Hemosuccus Pancreaticus in a Patient with Celiac Trunk Aneurysm

 

Iraj Fazel MD^•*, Hossein Asle Soleimani MD**, Soltanali Fallah MD**, Mehran Babaei MD**,

Nahid Sedighi MD***, Ali Marashi*, Farzad Beniaz MD*, Reza Malekzadeh MD**

           

 

 

Celiac artery aneurysm associated with hemosuccus pancreaticus is extremely rare. We herein present a 67-year-old man with a large celiac artery aneurysm presenting with intermittent massive gastrointestinal bleeding due to connection of aneurysm with a blood-filled pancreatic duct who was successfully operated. To the best of our knowledge, this is the first report of a case of hemosuccus pancreaticus due to celiac artery trunk aneurysm.

 

 Archives of Iranian Medicine, Volume 11, Number 6, 2008: 658 – 661.

 

Keywords: Angiography · celiac artery aneurysm · gastrointestinal hemorrhage · hemosuccus pancreaticus · pancreatic duct  

 

Introduction

 

     Hemosuccus pancreaticus or wirsungorrhagia, first defined by  Sandblom¹ in 1970, is the least common cause of upper gastrointestinal (GI) bleeding in which blood  loss occurs into the GI tract through the ampulla of Vater usually due to a communication between one of the branches of visceral artery and Wirsung duct and  is similar to  clinical syndrome of hemobilia. The first case was described by Lower and Farrell² in 1931 which was found to be due to splenic artery aneurysm with communication to the Wirsung duct. The disease is uncommon and up to now about 100 cases have been reported in the literature, 80% of cases associated with chronic pancreatitis with or without pancreatic pseudocyst.^3,4 The etiology of this disease in majority of cases is the pseudoaneurysm of a visceral artery secondary to enzymatic destruction of  the  arterial wall during pancreatitis.⁵   The  single  most  common cause of hemosuccus pancreaticus is rupture of a pseudoaneurysm of the splenic artery associated with pancreatitis.

 

Case Report

 

A 67-year-old man was referred to our hospital for evaluation of acute intermittent massive GI bleeding of obscure origin. Three years earlier, he had his first episode of epigastric pain lasting for one to two hours followed by melena and weakness, which lasted for at least one week.

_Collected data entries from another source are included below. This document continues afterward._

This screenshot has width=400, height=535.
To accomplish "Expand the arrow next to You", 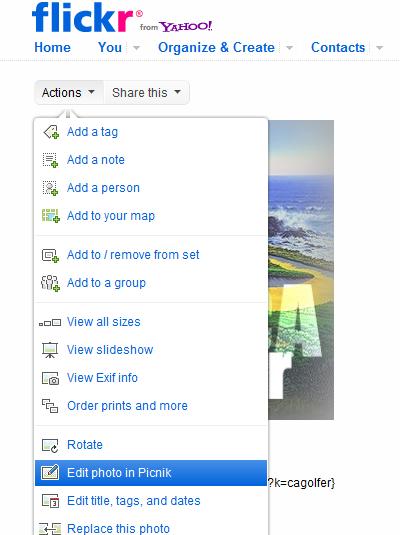I will 136,47.
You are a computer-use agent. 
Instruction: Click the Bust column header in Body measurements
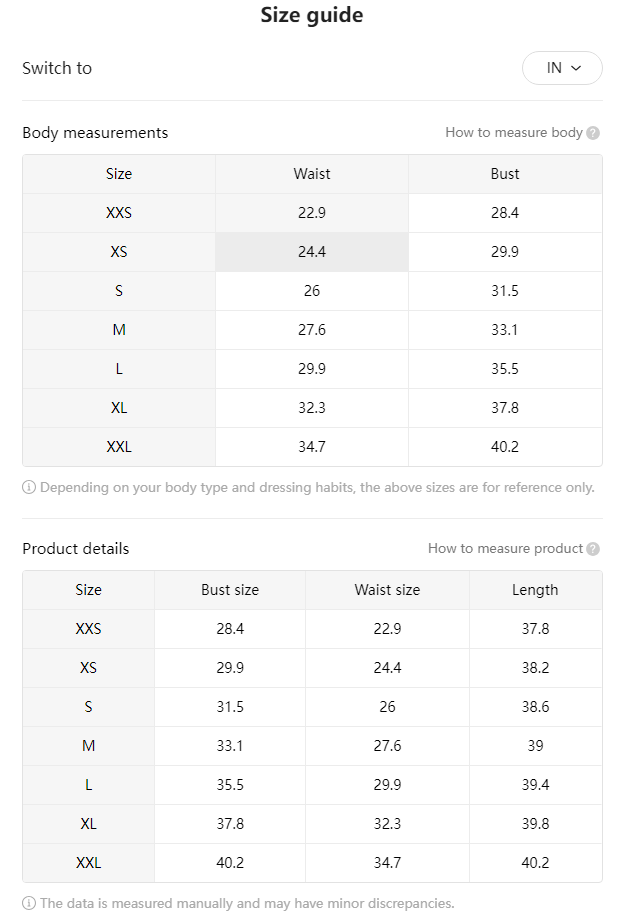point(505,174)
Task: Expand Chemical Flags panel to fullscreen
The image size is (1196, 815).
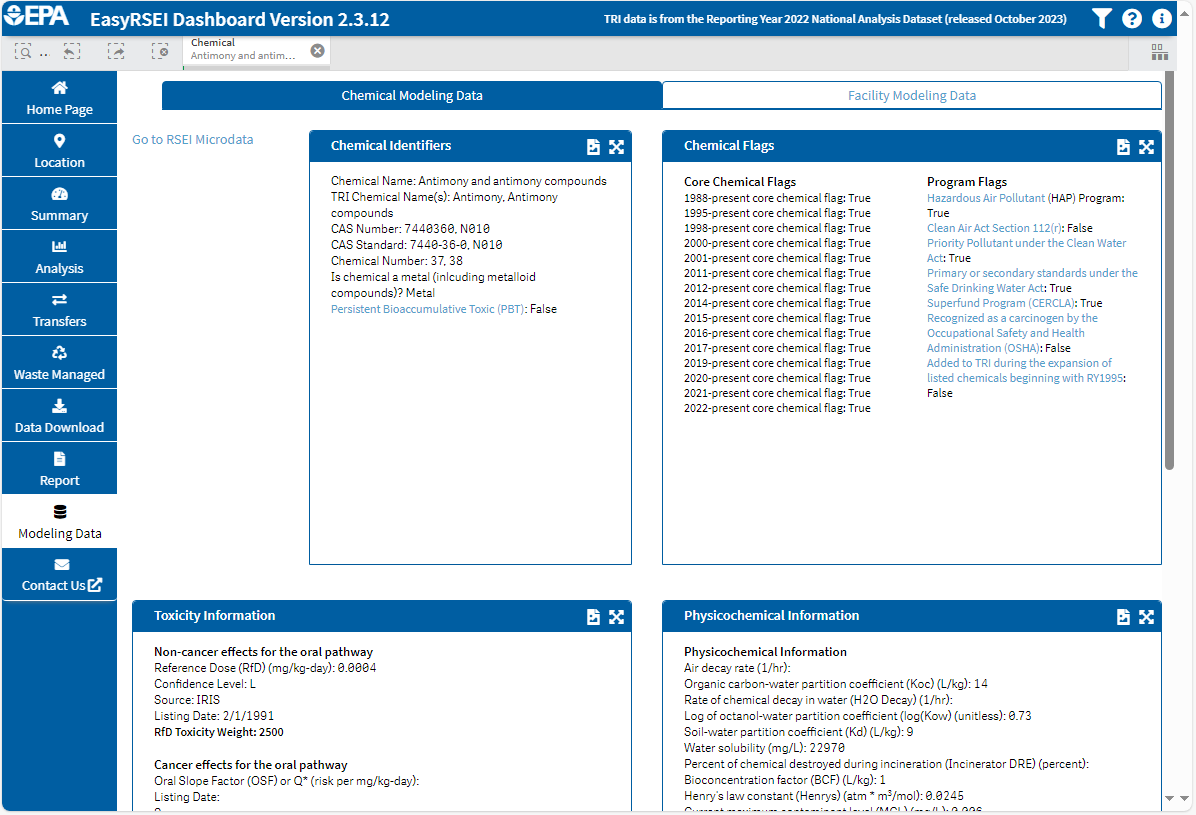Action: point(1146,146)
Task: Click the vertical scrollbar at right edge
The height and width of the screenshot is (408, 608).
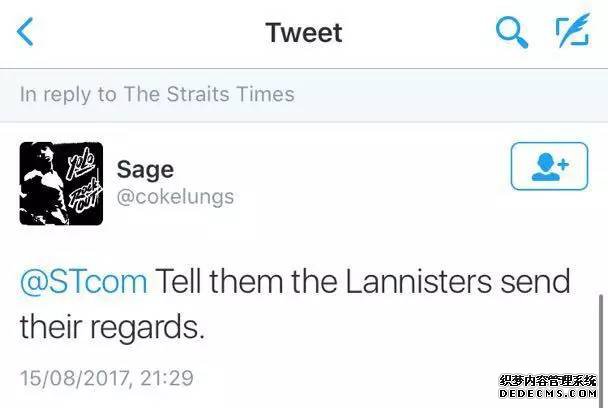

He experienced one such episode every three months until six weeks ago when he developed melena with episodes of hematemesis for which he was admitted in another hospital and received transfusion of five units of packed red blood cells. He was finally transferred to our center for consideration of capsule endoscopy. All the bleeding episodes were preceded by a moderate crampy upper abdominal pain.

He had no other significant medical history and was taking no medications. He denied consumption of illicit substances or alcohol. He had undergone multiple upper endoscopic and colonoscopic examinations in addition to small bowel follow through, red blood cell radionuclide scan, and ultrasonographic studies all failing to demonstrate the site of bleeding. The only positive finding in the colon was a 1-cm polyp at the hepatic flexure and one small polyp in the descending colon both of which were removed. During one upper endoscopy, fresh blood was seen in the stomach and duodenum. Physical examination was notable for pallor and a soft abdomen with normoactive bowel sounds. Rectal examination revealed black stool. On admission, the hemoglobin was 6.5 g/dL with otherwise unremarkable laboratory values. His hemoglobin value decreased from 13.5 g/dL to 5.6 g/dL during episodes of bleeding and he received repeated blood transfusion during the last three years. After admission to our hospital, he underwent capsule endoscopy which revealed fresh blood in the upper duodenum. A double balloon enteroscopic study was stopped prematurely because of active bleeding seemingly from the ampulla of Vater. The level of serum amylase was 187 IU/L (normal, 110 IU/L).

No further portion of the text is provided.